Tom Burroughes Group Editor 13 August 2014

Indonesia Might Cut State Ownership Of Major Banks - Report

Indonesia may reduce public stakes in banks and seek to channel more credit to industry, as proposals are considered for the incoming president Joko Widodo, whose party recently won power in national elections.

Indonesia may reduce public stakes in banks and seek to channel more credit to industry, as proposals are considered for the incoming president Joko Widodo, whose party recently won power in national elections, Bloomberg reported.

Financial regulators and economic officials from the current administration will meet next week to set out plans to deal with high domestic borrowing costs and inadequate lending to manufacturers, the news service quoted Edi Prio Pambudi, an assistant deputy minister at the Coordinating Ministry for Economic Affairs, as saying.  Ideas include quotas and privatising state-owned banks.

“Banking in Indonesia is still dominated by public banking not private banking,” Pambudi was quoted as saying in an interview. “The cost of financing is very expensive” and the country needs to reallocate the investment focus from primary commodities into manufacturing, he said.

The new government will want to boost gross domestic product growth to 7 per cent, a rate not seen in Southeast Asia’s biggest economy since the 1997-98 financial crisis, the report said.

Pambudi did not state how state-owned banks will be privatised if such an idea is embraced, the report said.

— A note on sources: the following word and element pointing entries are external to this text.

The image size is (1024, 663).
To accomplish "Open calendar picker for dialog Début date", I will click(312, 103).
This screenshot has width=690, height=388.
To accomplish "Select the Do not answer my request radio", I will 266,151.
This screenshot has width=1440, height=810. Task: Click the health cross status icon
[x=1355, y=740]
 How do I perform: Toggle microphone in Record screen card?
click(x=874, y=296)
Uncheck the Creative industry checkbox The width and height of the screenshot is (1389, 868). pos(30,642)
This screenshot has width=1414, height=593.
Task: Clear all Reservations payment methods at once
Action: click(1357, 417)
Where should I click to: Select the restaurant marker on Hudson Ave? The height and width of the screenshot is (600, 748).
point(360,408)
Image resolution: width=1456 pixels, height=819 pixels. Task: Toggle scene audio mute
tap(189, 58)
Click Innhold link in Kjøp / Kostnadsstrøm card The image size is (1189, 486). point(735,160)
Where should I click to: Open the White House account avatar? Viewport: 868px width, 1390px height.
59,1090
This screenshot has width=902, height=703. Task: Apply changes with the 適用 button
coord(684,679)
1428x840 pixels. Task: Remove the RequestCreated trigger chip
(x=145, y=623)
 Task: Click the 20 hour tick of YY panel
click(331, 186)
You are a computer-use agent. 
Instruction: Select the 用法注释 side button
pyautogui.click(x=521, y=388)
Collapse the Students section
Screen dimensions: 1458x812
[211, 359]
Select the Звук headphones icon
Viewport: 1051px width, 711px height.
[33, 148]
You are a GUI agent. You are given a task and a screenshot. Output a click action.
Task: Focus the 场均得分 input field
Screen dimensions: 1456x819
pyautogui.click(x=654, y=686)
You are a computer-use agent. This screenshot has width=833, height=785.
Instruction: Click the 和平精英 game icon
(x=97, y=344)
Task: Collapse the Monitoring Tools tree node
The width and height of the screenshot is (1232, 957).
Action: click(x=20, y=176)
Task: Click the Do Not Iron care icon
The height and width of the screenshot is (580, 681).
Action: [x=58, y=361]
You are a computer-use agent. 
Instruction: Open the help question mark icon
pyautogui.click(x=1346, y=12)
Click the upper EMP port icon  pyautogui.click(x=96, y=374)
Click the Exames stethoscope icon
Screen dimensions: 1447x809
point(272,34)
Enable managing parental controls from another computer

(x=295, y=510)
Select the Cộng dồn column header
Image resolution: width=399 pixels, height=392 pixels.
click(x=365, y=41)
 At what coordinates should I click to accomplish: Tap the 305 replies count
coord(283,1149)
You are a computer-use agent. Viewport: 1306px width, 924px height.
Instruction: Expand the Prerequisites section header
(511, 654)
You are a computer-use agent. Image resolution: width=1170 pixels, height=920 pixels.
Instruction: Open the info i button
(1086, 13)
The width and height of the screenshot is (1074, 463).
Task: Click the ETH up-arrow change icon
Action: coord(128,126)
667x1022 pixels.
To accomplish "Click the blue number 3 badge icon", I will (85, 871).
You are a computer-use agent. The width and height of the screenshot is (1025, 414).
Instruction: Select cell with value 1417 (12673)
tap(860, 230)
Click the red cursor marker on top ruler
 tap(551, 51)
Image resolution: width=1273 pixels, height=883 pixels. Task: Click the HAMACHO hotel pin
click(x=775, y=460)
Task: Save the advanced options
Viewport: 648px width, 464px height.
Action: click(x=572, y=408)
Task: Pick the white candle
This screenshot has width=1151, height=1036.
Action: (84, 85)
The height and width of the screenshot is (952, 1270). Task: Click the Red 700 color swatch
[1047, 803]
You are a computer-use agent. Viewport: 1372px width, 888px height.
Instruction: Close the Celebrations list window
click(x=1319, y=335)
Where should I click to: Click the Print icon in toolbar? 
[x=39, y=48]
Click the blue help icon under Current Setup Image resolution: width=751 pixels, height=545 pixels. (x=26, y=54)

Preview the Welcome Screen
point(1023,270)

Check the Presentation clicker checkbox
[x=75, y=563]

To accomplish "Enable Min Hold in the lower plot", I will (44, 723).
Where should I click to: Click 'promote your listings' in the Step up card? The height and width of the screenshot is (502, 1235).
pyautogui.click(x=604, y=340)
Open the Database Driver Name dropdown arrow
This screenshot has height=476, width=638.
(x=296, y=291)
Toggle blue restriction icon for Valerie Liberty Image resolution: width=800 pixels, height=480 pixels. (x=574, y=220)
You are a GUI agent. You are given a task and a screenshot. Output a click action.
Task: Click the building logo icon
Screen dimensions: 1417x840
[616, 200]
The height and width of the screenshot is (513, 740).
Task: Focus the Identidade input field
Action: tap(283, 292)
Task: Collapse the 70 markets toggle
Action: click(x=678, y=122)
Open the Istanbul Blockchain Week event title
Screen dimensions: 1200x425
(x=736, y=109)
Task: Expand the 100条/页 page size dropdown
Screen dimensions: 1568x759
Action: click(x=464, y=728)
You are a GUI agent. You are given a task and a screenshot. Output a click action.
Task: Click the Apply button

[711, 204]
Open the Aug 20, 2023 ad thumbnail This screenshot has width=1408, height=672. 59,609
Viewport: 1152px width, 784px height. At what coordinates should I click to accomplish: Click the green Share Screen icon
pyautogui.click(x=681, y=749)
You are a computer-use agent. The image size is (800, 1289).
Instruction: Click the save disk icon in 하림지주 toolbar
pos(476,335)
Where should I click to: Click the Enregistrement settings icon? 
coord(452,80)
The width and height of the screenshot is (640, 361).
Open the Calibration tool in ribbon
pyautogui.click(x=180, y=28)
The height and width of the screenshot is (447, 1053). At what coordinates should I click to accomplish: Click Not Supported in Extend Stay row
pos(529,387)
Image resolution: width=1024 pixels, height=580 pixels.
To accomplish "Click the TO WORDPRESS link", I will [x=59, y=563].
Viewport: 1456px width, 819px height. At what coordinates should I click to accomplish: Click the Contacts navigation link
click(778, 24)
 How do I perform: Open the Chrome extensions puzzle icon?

The country’s largest lender, PT Bank Mandiri, is 60 per cent-owned by the government. Others that are state-owned include PT Bank Rakyat Indonesi, PT Bank Negara Indonesia and PT Bank Tabungan Negara.

Policy on banking and ownership in Indonesia appears to be torn between such ideas of privatisation on one hand, and restrictions on overseas ownership, on the other. In July, it was reported that Indonesian lawmakers were considering a measure to force foreign banks to reduce majority stakes in local lenders, a move that could hit much-needed overseas investment. The move would, if it comes to pass, happen a year after Singapore-listed DBS, one of the largest Asian banks in the region, failed to win regulatory clearance to acquire Bank Danamon.

Such proposed foreign ownership curbs will make Indonesian banks less desirable targets for foreign suitors; other Asian nations are, by contrast, loosening controls, such as the Philippines.